>>>

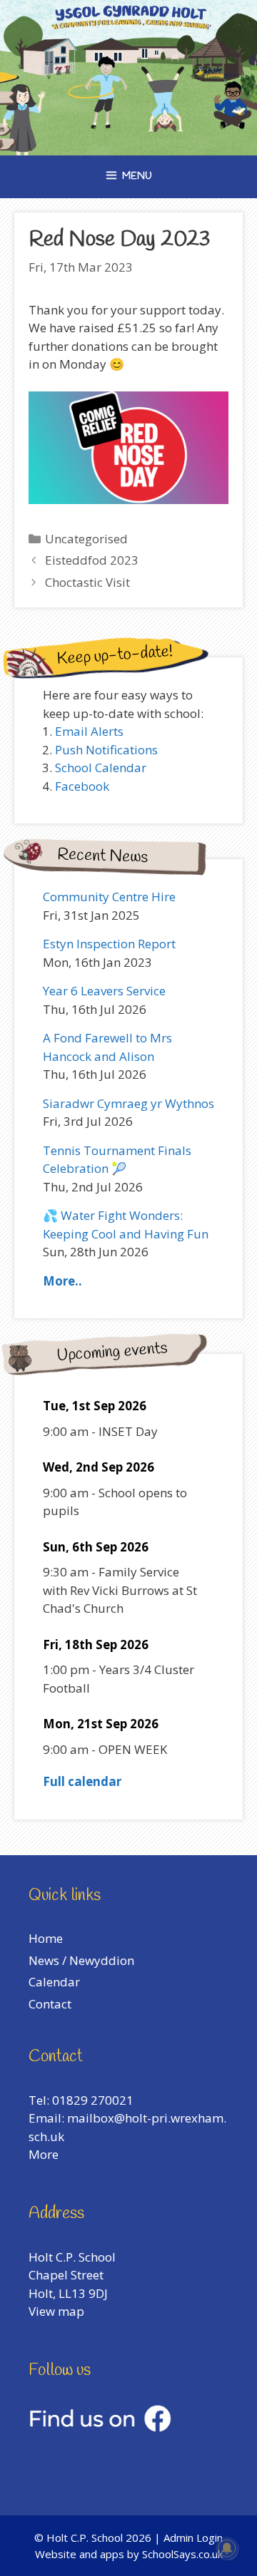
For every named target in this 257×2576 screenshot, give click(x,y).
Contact (50, 2004)
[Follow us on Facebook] (100, 2427)
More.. (62, 1281)
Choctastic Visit (87, 582)
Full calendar (82, 1781)
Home (46, 1938)
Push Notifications (106, 750)
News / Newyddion (81, 1960)
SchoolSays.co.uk (182, 2554)
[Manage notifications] (227, 2548)
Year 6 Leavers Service (104, 990)
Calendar (54, 1982)
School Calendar (100, 767)
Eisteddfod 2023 (91, 560)
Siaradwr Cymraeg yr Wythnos (128, 1103)
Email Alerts (89, 731)
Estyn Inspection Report (109, 943)
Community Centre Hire (109, 896)
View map (56, 2311)
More (44, 2154)
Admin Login (193, 2537)
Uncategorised (86, 538)
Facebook (82, 786)
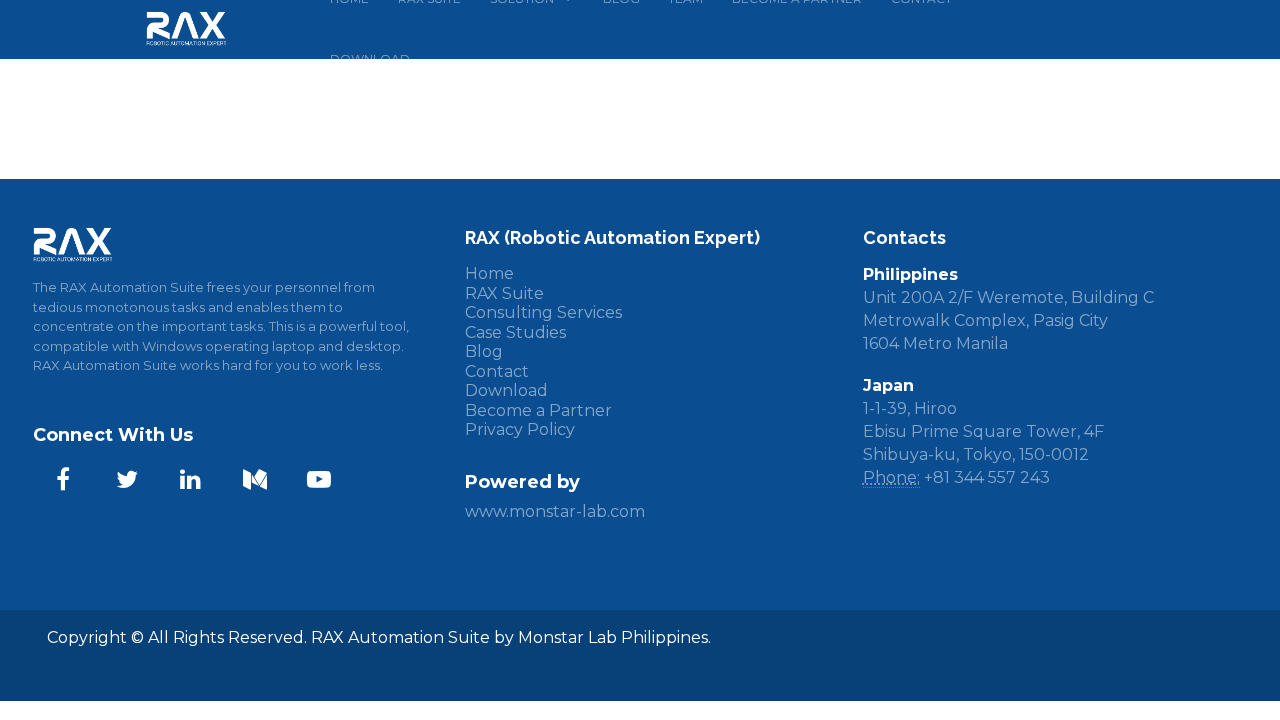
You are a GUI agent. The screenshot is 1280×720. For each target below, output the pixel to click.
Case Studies (515, 332)
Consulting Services (543, 312)
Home (489, 273)
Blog (484, 351)
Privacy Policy (520, 429)
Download (506, 390)
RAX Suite (504, 293)
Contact (497, 371)
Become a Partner (538, 410)
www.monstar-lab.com (555, 511)
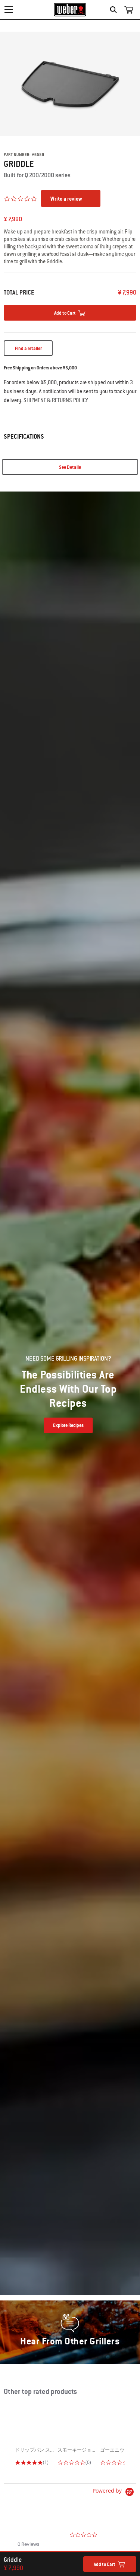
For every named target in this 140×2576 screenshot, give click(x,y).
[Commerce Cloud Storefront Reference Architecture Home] (70, 9)
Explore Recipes (68, 1425)
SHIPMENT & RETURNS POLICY (56, 400)
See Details (70, 467)
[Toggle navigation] (8, 10)
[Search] (115, 9)
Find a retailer (28, 349)
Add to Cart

<<<

**THE TASK**
Read through the material above, and whenever a line contains "every", copy it.

**ANSWER**
For every named target in this 257×2576 screenshot, give click(x,y).
For every named target in this 140×2576 screenshot, give click(x,y).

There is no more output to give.